Vómito rosa sobre barras y estrellas

Por María Solís

Valerie Solanas es peligrosa. Sí, ya sé que está muerta, pero escribir o publicar una novela sobre ella no deja de ser un riesgo. Su vida contiene material perfecto para el morbo y, si no, atentos: al abandono paterno y al frustrado suicido materno, hay que sumarle sus coqueteos con las drogas, la prostitución y el intento de asesinato de Andy Warhol. Además, por si fuera poco, es la creadora del manifiesto SCUM o Sociedad para la Destrucción del Género Masculino, en el que podemos leer que “El macho es un accidente biológico: el gen Y es un gen X incompleto; La masculinidad es una enfermedad de carencias…”

En definitiva, todo esto puede conducir a que se acumulen rencores contra ella —a lo mejor alguien también la odia por tratar de matar a Andy Warhol, pero ahí ya cada cual— y puede provocar que la novela Escuela de sueños (451 Editores) sea leída por motivos equivocados, con la consiguiente decepción, o repudiada por las hordas armadas con rastrillos y estacas con fuego. Por ello, conviene dejar claro, como la autora en el prólogo, que Escuela de sueños es ficción. La Valerie Solanas de Sara Stridgsberg es ficción y la novela no trata de datos. Si los buscan —por motivos honorablemente culturales o porque les haga falta una buena guerra de sexos— no pierdan su tiempo, tecleen «Valerie Solanas» o «SCUM» en Google y déjense llevar.

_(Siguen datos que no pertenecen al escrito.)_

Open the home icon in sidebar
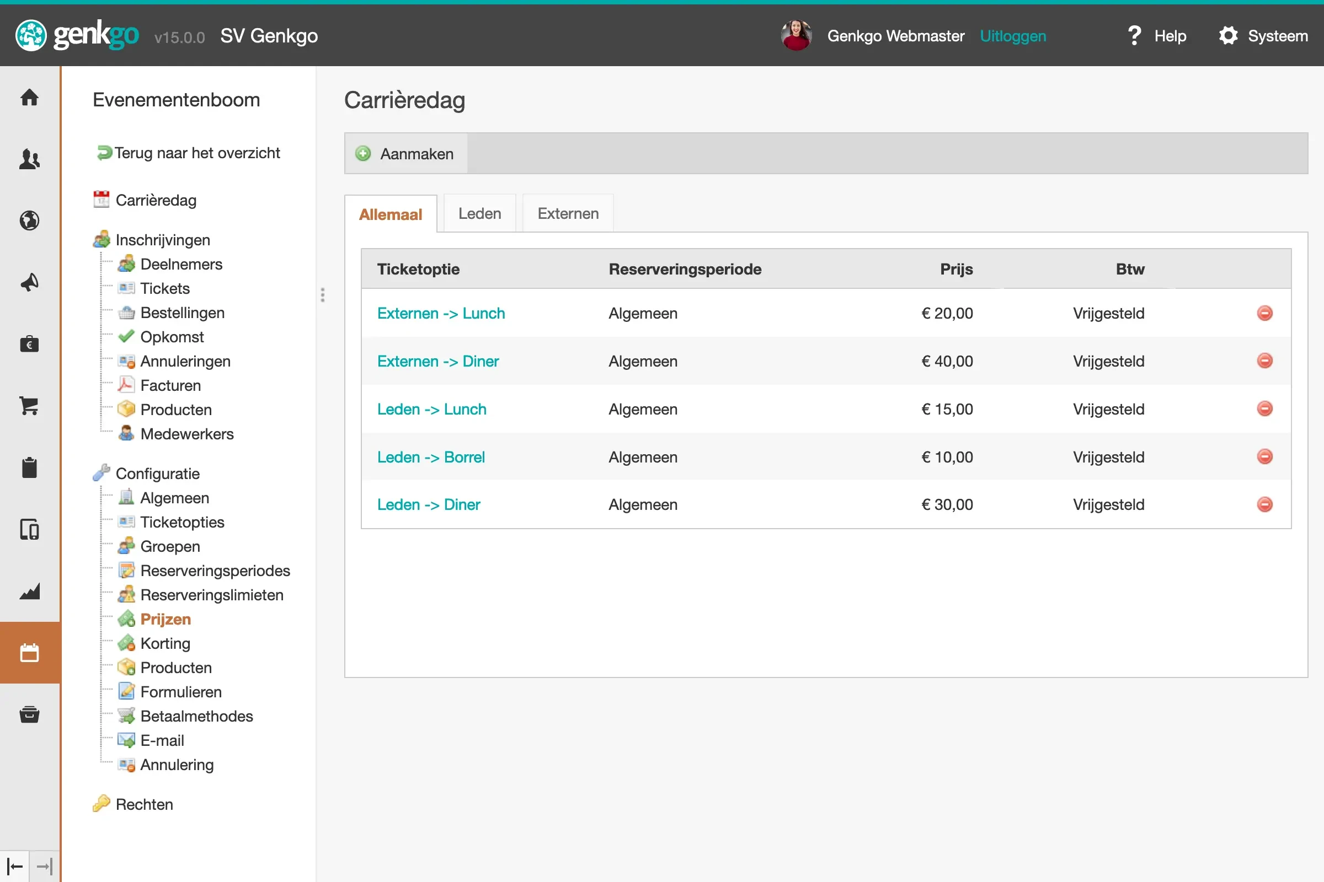The image size is (1324, 882). (x=29, y=97)
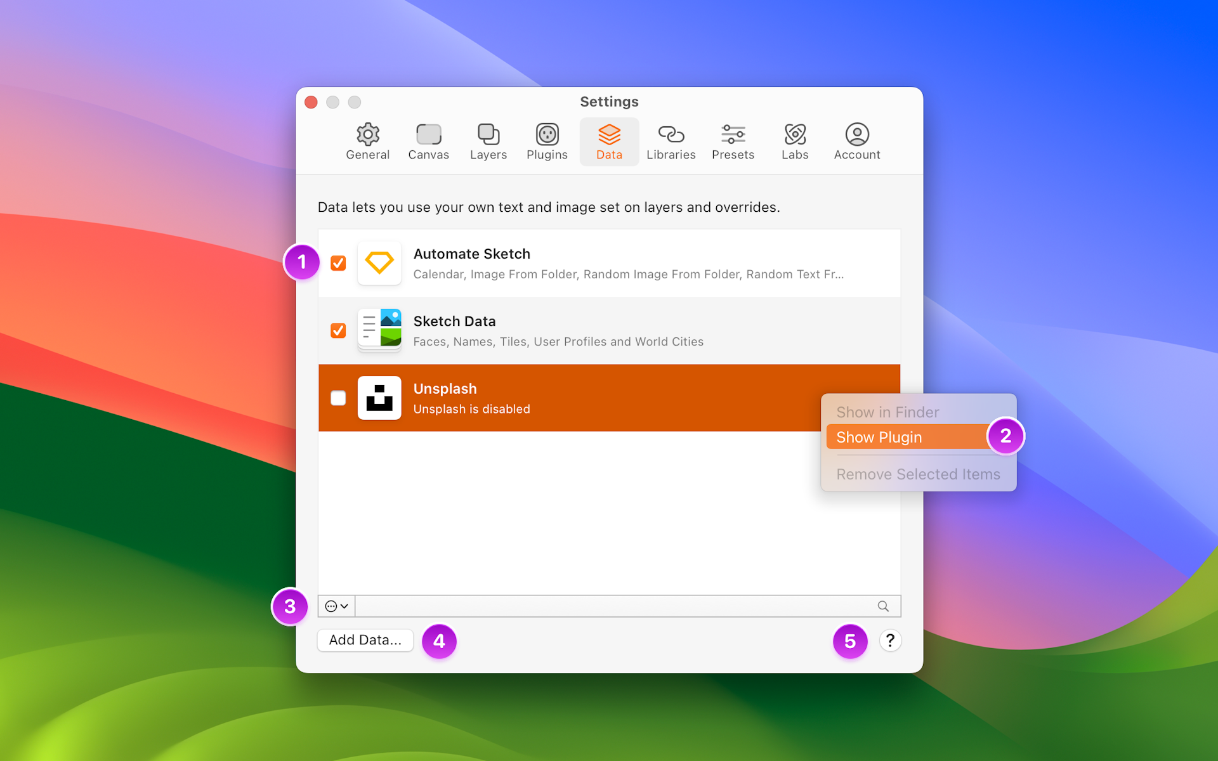
Task: Choose Show Plugin from context menu
Action: point(879,436)
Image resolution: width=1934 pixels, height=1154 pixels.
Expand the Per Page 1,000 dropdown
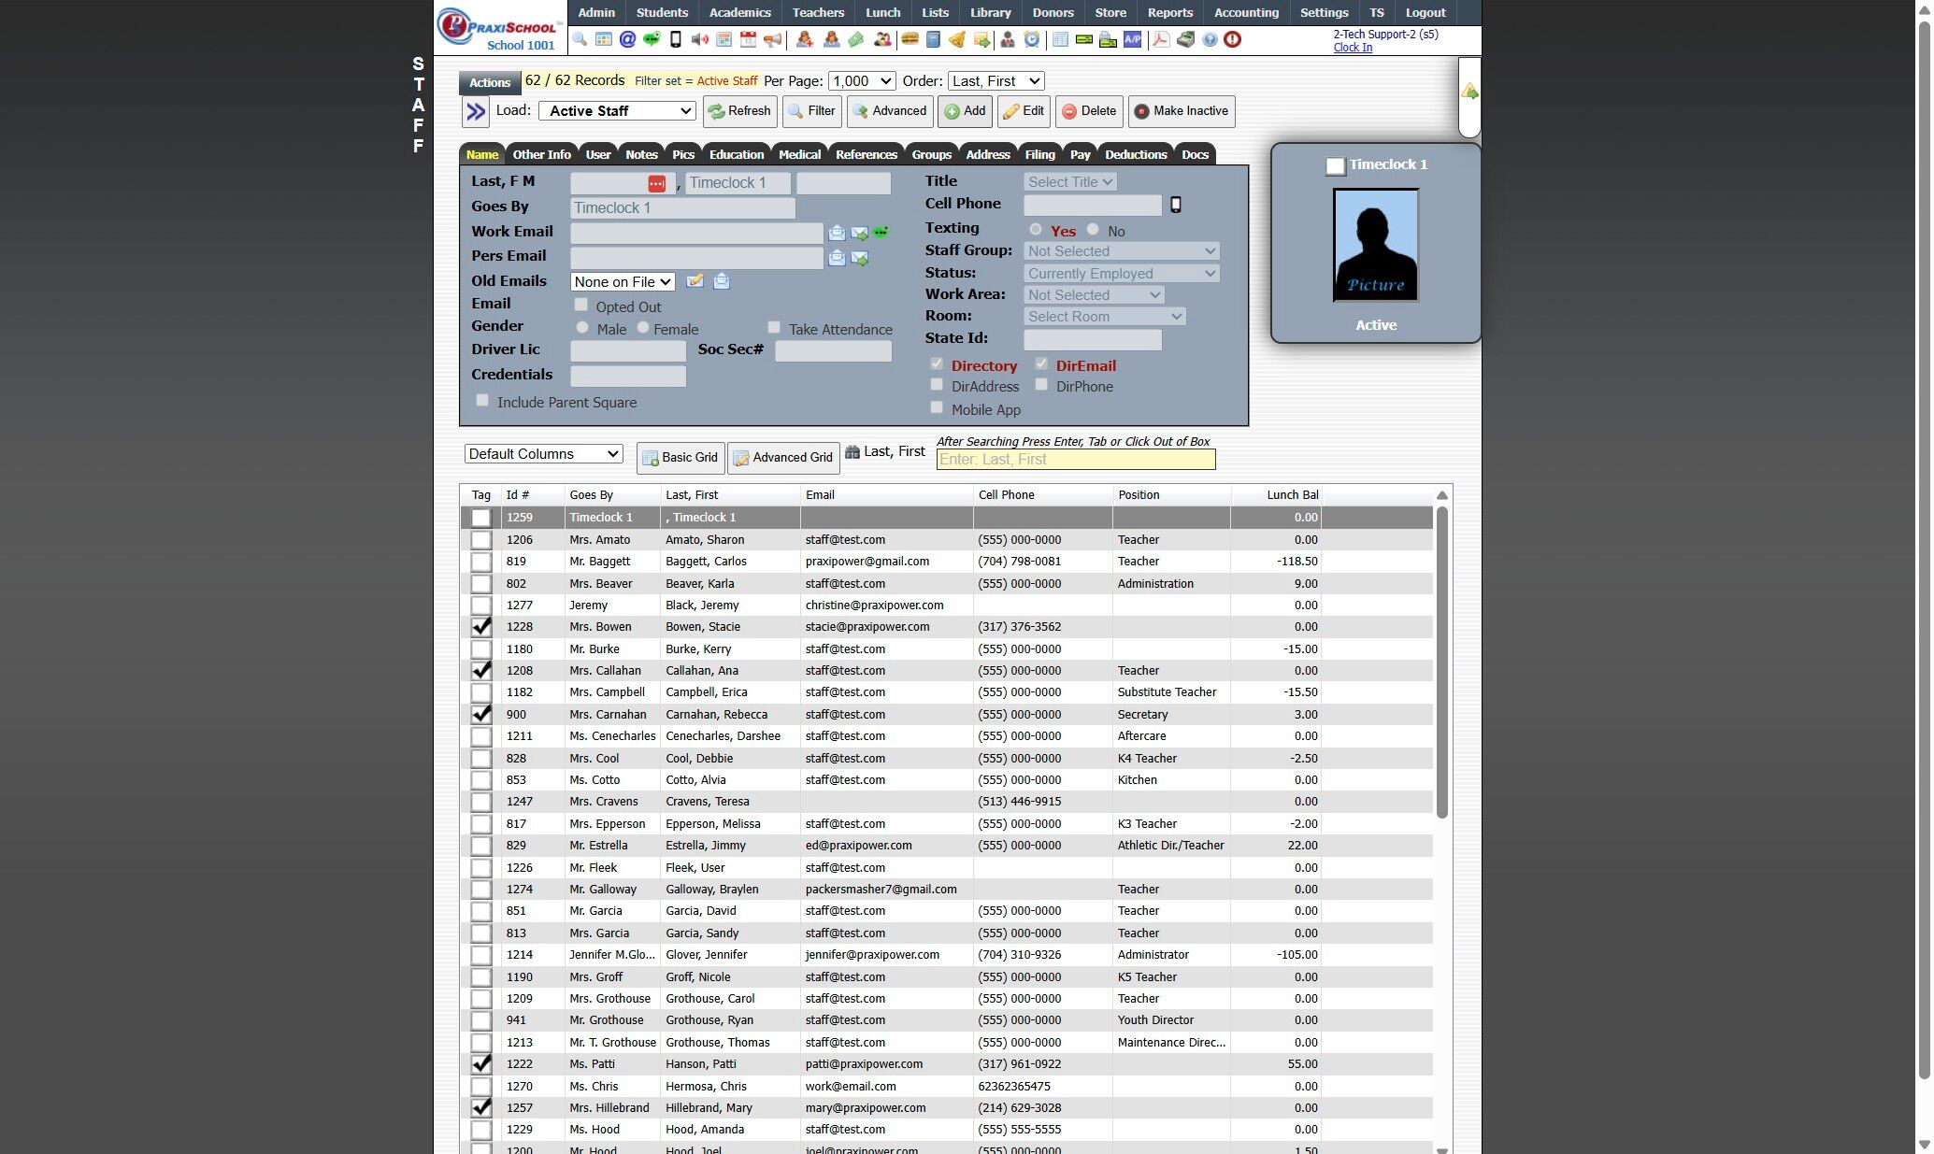coord(861,81)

¿De qué se trata, entonces? De que Emily Dickinson no da una. “La esperanza nunca fue una cosa con plumas”, afirma el epígrafe que abre la novela. La cosa con plumas tampoco resulta ser el sobrino de Woody Allen, así que nadie debe relajar su preciosa mandíbula y prepararla para la carcajada continua, por muy lúcida que sea. La esperanza irónicamente colegial del título —“todos los deseos eran realistas e infantiles”— se acerca más al bribón embustero de Beckett que a cualquier optimismo plumífero, por no decir palmípedo. Humor hay, pero viene acompañado de sus contrarios y cuando uno se lo encuentra hay que tener bien sujetos —que Valerie me perdone— los machos: “La risa sustituye al llanto del mismo modo que la palabra sustituye al grito”.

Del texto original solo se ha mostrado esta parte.